## Task to complete
Copy the lines word for word. Begin at the line that contains "Open the BC Steven user profile dropdown" and end with the final line of the data.
■ ■ ■ ■ ■
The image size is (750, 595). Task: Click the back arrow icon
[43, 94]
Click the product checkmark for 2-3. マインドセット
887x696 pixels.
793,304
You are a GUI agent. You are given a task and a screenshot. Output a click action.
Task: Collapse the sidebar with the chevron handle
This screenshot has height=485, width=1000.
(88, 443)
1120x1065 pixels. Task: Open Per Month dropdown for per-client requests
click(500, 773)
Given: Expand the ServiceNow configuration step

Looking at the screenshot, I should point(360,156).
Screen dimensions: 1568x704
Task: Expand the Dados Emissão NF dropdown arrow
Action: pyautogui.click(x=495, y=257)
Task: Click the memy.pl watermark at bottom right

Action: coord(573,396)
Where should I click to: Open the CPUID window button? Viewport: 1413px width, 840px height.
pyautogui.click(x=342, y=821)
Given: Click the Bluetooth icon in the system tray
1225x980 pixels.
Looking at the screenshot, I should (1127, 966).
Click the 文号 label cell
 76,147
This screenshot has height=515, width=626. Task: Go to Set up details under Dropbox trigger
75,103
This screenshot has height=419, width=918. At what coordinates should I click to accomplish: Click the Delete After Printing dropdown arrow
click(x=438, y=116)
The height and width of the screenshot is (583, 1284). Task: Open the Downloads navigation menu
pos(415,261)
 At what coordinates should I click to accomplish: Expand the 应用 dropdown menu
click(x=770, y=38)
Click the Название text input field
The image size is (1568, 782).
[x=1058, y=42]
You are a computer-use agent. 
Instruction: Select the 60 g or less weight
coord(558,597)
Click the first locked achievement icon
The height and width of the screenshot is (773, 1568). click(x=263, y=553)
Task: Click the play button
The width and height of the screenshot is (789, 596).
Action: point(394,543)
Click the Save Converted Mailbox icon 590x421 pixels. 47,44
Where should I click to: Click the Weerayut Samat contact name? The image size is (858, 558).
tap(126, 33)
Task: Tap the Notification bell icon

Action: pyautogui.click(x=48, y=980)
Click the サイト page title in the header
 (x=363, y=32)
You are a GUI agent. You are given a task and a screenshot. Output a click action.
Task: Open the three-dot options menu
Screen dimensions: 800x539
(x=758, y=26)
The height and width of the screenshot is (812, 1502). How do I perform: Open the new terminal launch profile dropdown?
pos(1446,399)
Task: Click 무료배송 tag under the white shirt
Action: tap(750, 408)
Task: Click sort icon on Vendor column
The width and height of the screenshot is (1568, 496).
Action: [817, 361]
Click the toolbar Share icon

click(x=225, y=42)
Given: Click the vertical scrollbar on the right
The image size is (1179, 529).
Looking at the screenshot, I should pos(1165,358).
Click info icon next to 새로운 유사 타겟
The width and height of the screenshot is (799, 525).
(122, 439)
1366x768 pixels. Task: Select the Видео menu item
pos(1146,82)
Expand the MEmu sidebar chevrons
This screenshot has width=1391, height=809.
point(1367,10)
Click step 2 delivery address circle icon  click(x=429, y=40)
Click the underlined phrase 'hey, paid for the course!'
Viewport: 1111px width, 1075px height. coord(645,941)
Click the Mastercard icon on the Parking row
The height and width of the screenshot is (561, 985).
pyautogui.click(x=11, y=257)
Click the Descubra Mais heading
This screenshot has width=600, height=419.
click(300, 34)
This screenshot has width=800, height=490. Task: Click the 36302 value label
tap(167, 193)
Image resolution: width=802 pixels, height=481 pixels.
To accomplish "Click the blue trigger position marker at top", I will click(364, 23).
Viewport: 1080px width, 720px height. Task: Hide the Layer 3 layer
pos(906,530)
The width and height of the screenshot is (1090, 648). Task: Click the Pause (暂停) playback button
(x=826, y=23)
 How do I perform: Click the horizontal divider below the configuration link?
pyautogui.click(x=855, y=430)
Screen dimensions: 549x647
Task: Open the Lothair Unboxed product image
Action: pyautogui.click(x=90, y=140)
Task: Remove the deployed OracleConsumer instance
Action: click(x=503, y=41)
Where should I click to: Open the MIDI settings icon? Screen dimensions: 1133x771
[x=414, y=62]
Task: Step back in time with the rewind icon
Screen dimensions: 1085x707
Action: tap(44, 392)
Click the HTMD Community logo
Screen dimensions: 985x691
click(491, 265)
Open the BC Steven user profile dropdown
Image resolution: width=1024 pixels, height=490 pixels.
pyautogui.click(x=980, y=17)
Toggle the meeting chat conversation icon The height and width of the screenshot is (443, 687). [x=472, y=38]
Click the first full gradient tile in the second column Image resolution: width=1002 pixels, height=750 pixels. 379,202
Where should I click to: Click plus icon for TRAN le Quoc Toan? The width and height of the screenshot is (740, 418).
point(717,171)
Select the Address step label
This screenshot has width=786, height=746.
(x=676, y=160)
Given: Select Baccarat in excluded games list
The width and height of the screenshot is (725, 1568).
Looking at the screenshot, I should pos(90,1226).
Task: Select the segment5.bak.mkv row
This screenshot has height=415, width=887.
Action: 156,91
■ ■ ■ ■ ■
## Reply to the exercise
Open the BC Steven user profile dropdown
Image resolution: width=1024 pixels, height=490 pixels.
pyautogui.click(x=980, y=17)
Toggle the meeting chat conversation icon The height and width of the screenshot is (443, 687). [x=472, y=38]
Click the first full gradient tile in the second column Image resolution: width=1002 pixels, height=750 pixels. 379,202
Where should I click to: Click plus icon for TRAN le Quoc Toan? The width and height of the screenshot is (740, 418).
point(717,171)
Select the Address step label
This screenshot has width=786, height=746.
(x=676, y=160)
Given: Select Baccarat in excluded games list
The width and height of the screenshot is (725, 1568).
Looking at the screenshot, I should pos(90,1226).
Task: Select the segment5.bak.mkv row
This screenshot has height=415, width=887.
Action: 156,91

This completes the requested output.